Another unfortunate aspect of the story being told via an intermediary and far removed in time from the events of the story was that I just didn’t feel connected to what was happening from the get go. There are other books that have done this well (Nghi Vo’s The Empress of Salt and Fortune does it masterfully) but for me Laura Lam just didn’t quite manage it. I actually think I would have enjoyed the book a lot more if I hadn’t immediately been thrown off in the first few chapters.
That being said, the content of the plot and the detail of the world building was super interesting. From massive sea walls off the coast of California to slow the rising sea levels to state-mandated mask-wearing (ahem) to protect against air pollution and from vat-grown babies to an operational Alcubierre drive to achieve FTL travel, there’s a lot going on in the background of this story. Some of it is done well and I appreciated the detail, but parts also felt a bit too hasty and left me feeling a bit unsatisfied with what could have been explored. But hey, Laura for sure knew what story she wanted to tell and it’s not objectively bad that she devoted more time to exploring the parts she wanted to explore. The one thing I felt really did deserve more attention was just how the women managed to steal a fucking spaceship without anyone noticing or being able to stop them in time. Launching a shuttle isn’t like hotwiring a car, that shit’s gotta take time and set off all kinds of instruments and technological gadgets that’s gonna alert someone. It’s kind of waved away as AI took care of all the stuff required for launch which, ok fine, it’s a plot device and there’d be no story if these guys got busted before getting the shuttle off the ground. I just felt, given how much detail was put into other aspects of the story, this part felt a bit too rushed and hand-wavy.

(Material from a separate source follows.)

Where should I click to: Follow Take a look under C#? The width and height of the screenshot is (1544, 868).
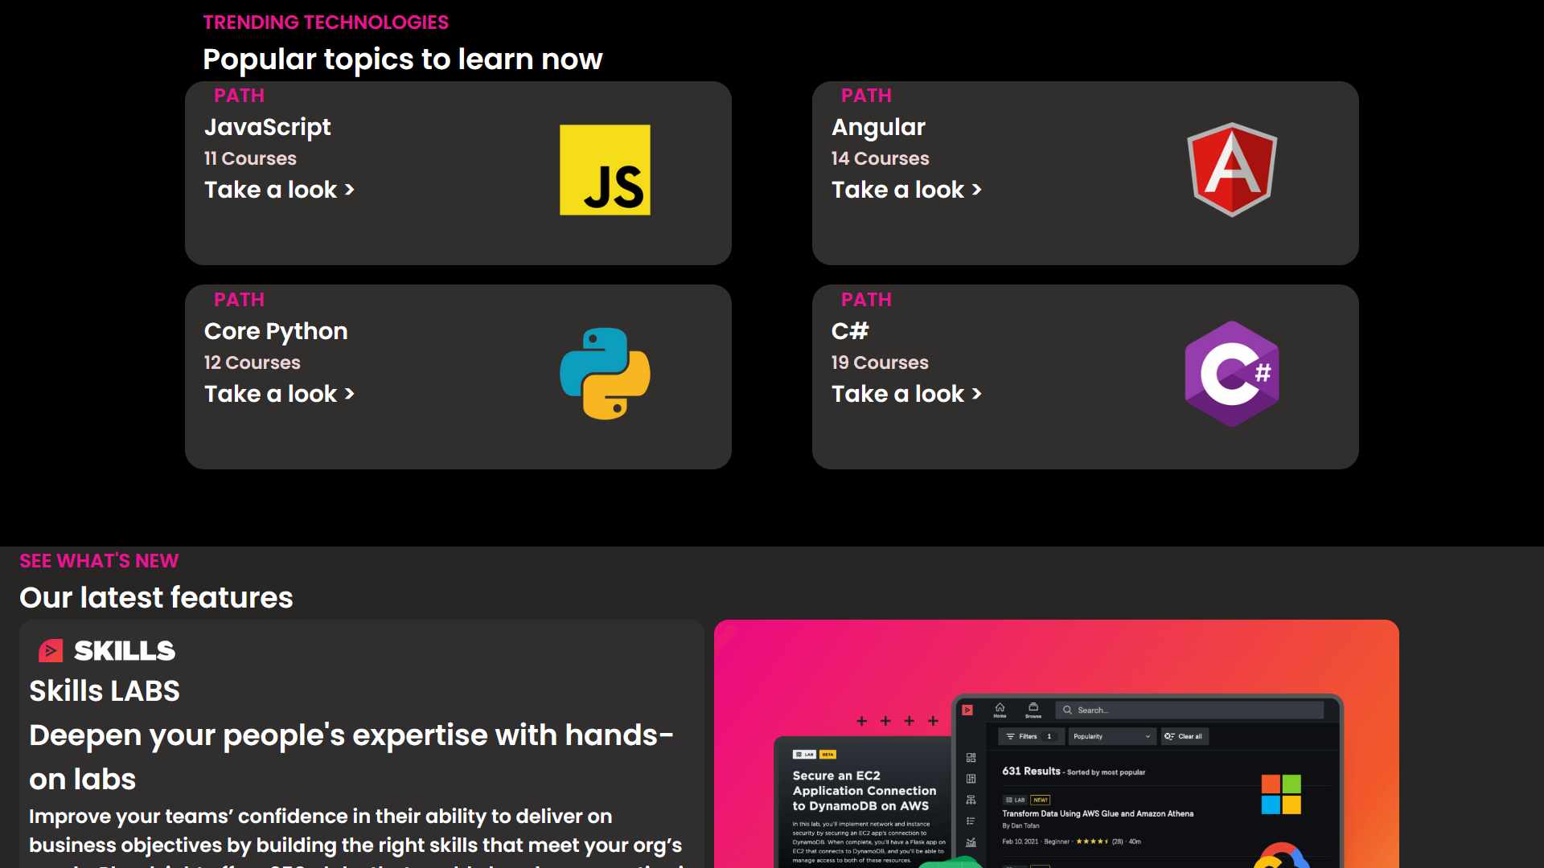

I think an inevitable repercussion of having a wobbly start with a book is that it makes you less forgiving of other minor things you may have otherwise been more forgiving of. Psychologically it means that once you’re a bit down on it from the start, it’s much harder for the story to dig itself back out of the hole and get you back on track. I’m consciously aware of that, which is why I would still recommend this book to certain people despite not really enjoying it myself. Comps for this book have described it as The Handmaids Tale meets The Martian and that sounds pretty darn accurate and, while I personally just didn’t manage to gel with it, I think if you’re looking for a bit of a dark, feminist, near-future science fiction story there’s definitely a lot to like in here for you.